§ Text section
........
There may be national companies whose corporate values do align with having their products be used in executions or who think that their consumer base will be unmoved or even motivated to buy their product due to their involvement in capital punishment. But this seems unlikely. There is no organized and motivated pro-death penalty movement. The amount of profit to be made by supplying execution drugs to the state versus the amount to be lost when large numbers of a consumer base may switch suppliers and corporate image is damaged is miniscule.

With national companies’ refusal to openly supply the government, states face drug shortages that prevent them from carrying out executions. Some of these states have resorted to tactics as desperate as trying to illegally import these drugs from India. But more frequently they have turned to local compounding pharmacies without a large retail presence or robust public relations departments. These pharmacies mix or modify drugs to order and do not have to abide by FDA approval processes, which can result in improperly manufactured products that may lead to botched executions.

Even compounding pharmacies, though, have been stepping away from government contracts for execution drugs, realizing that the public backlash surrounding the use of their drugs in executions is not worth the small profit they make via such limited numbers of executions. Houston-based Greenpark Compounding, for instance, no longer makes execution drugs since becoming a protest target after investigative reporters published information regarding the company’s involvement in providing such drugs. Several pharmacy groups representing compounding pharmacies, like the International Academy of Compounding Pharmacists, have advised members to stop providing execution drugs.
........
§ Task list
- a) According to the execution-drug text, why have compounding pharmacies been stepping away from government contracts for execution drugs? Answer in one to three sentences.
- b) Transcribe the stretch of the execution-drug text from "With national companies’" through "to botched executions.".
The listing that comes next has nothing to do with the execution-drug text.
........
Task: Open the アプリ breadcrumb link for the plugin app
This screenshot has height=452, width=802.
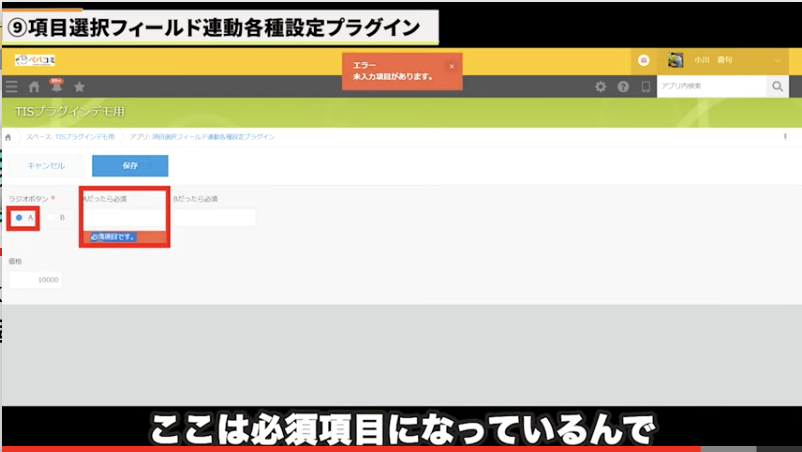Action: tap(202, 137)
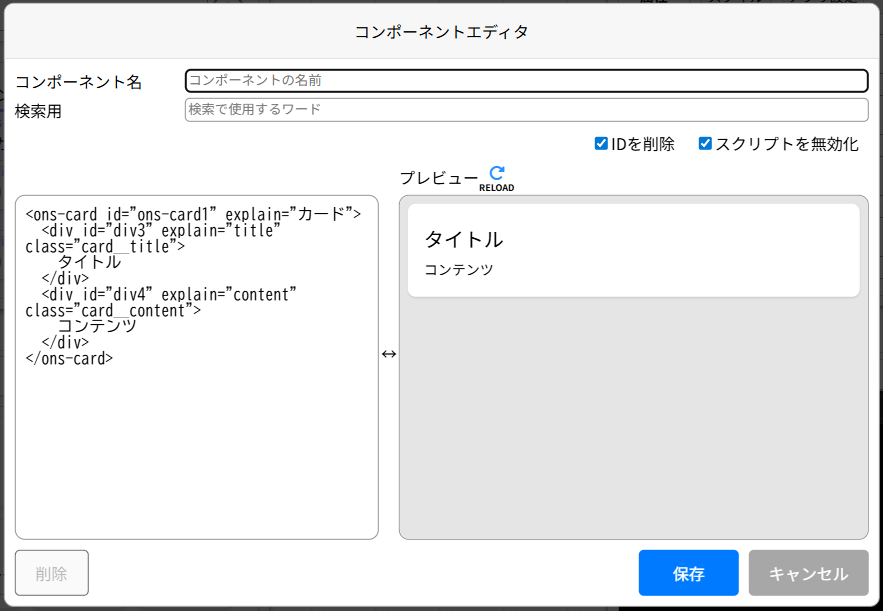Click the ↔ swap arrow between code and preview
The image size is (883, 611).
[389, 354]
........
§ Task responses
- a) They have realized that the public backlash over the use of their drugs in executions is not worth the small profit they make from such a limited number of executions.

- b)
With national companies’ refusal to openly supply the government, states face drug shortages that prevent them from carrying out executions. Some of these states have resorted to tactics as desperate as trying to illegally import these drugs from India. But more frequently they have turned to local compounding pharmacies without a large retail presence or robust public relations departments. These pharmacies mix or modify drugs to order and do not have to abide by FDA approval processes, which can result in improperly manufactured products that may lead to botched executions.